■ **RECORD SET**:
↓↓↓

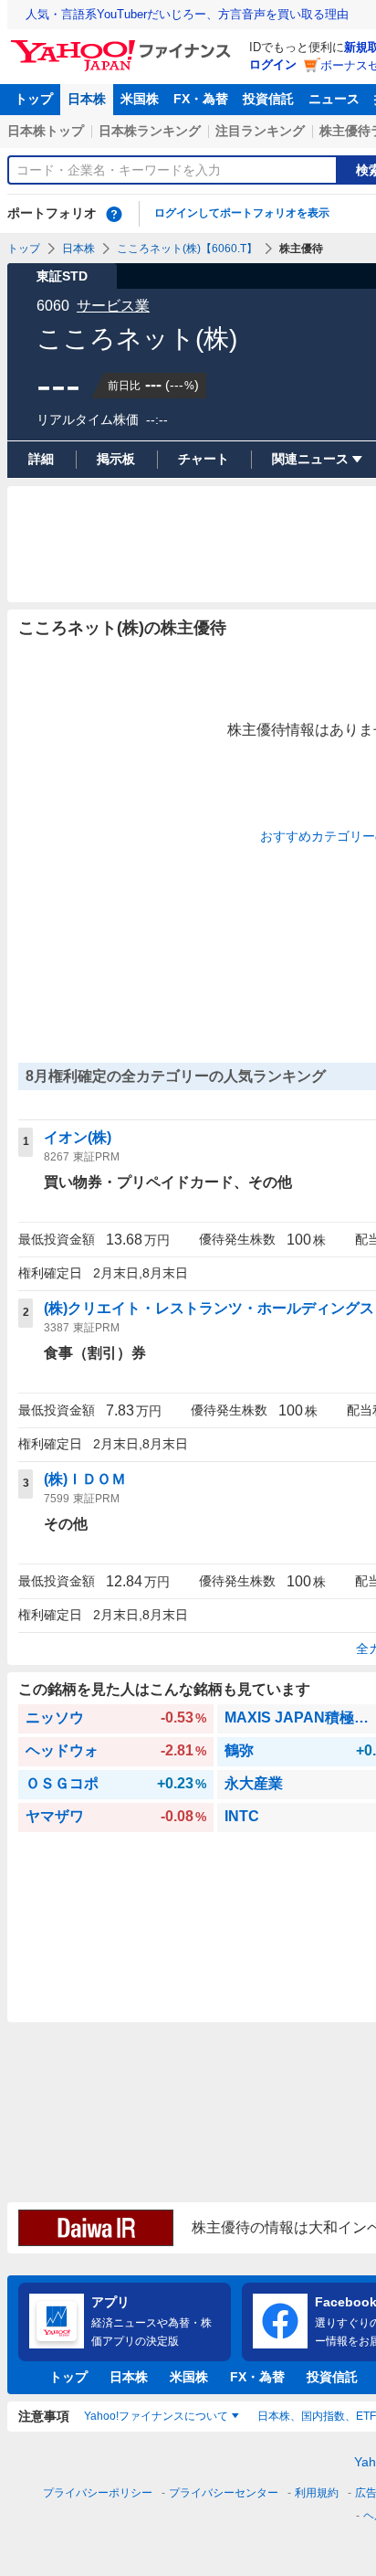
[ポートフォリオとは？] (114, 214)
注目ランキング (260, 130)
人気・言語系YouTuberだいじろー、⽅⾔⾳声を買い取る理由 (187, 14)
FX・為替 (200, 98)
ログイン (273, 64)
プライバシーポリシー (97, 2492)
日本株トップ (45, 130)
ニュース (334, 98)
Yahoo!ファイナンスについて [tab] (156, 2416)
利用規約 (317, 2492)
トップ (34, 98)
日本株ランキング (150, 130)
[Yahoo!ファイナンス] (123, 44)
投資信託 (268, 98)
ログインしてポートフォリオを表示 (241, 213)
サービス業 (113, 305)
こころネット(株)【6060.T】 (187, 248)
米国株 (139, 98)
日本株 (87, 98)
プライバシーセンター (223, 2492)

↑↑↑

■ **WORK ITEM**: Return the records word for word, leaving every picture out of the copy.

■ **SOLUTION TO THIS PROBLEM**:
[ポートフォリオとは？] (114, 214)
注目ランキング (260, 130)
人気・言語系YouTuberだいじろー、⽅⾔⾳声を買い取る理由 (187, 14)
FX・為替 (200, 98)
ログイン (273, 64)
プライバシーポリシー (97, 2492)
日本株トップ (45, 130)
ニュース (334, 98)
Yahoo!ファイナンスについて [tab] (156, 2416)
利用規約 (317, 2492)
トップ (34, 98)
日本株ランキング (150, 130)
[Yahoo!ファイナンス] (123, 44)
投資信託 (268, 98)
ログインしてポートフォリオを表示 (241, 213)
サービス業 (113, 305)
こころネット(株)【6060.T】 (187, 248)
米国株 (139, 98)
日本株 (87, 98)
プライバシーセンター (223, 2492)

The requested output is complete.